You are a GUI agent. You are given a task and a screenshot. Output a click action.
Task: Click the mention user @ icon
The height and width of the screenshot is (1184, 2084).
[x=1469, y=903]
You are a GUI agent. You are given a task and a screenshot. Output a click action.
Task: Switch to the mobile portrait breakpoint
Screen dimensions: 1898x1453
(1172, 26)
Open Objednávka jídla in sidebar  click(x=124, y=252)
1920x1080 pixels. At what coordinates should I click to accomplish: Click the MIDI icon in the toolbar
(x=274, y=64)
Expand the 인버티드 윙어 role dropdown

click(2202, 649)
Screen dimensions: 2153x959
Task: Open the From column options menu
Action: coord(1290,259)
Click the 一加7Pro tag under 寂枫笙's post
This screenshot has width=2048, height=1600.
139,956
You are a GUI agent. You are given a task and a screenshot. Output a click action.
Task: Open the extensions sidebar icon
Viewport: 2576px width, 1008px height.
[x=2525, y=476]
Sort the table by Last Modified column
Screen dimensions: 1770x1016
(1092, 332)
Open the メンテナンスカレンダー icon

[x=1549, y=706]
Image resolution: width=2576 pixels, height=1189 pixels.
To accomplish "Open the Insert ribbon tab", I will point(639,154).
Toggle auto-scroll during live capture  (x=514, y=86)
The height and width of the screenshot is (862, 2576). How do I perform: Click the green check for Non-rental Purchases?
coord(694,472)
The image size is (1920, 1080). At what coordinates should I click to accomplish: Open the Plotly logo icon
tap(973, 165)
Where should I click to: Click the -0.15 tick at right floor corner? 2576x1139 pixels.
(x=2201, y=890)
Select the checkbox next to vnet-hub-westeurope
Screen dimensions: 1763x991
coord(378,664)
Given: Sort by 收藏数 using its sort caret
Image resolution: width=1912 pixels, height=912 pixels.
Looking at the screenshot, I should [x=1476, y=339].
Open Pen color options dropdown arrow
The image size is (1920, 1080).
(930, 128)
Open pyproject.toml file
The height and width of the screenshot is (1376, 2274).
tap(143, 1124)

■ What to do
Return exactly the lines above from the line that has "Click the 一加7Pro tag under 寂枫笙's post" through the line that has "Sort the table by Last Modified column", inclusive, and nothing else.

■ Solution
Click the 一加7Pro tag under 寂枫笙's post
This screenshot has width=2048, height=1600.
139,956
You are a GUI agent. You are given a task and a screenshot. Output a click action.
Task: Open the extensions sidebar icon
Viewport: 2576px width, 1008px height.
[x=2525, y=476]
Sort the table by Last Modified column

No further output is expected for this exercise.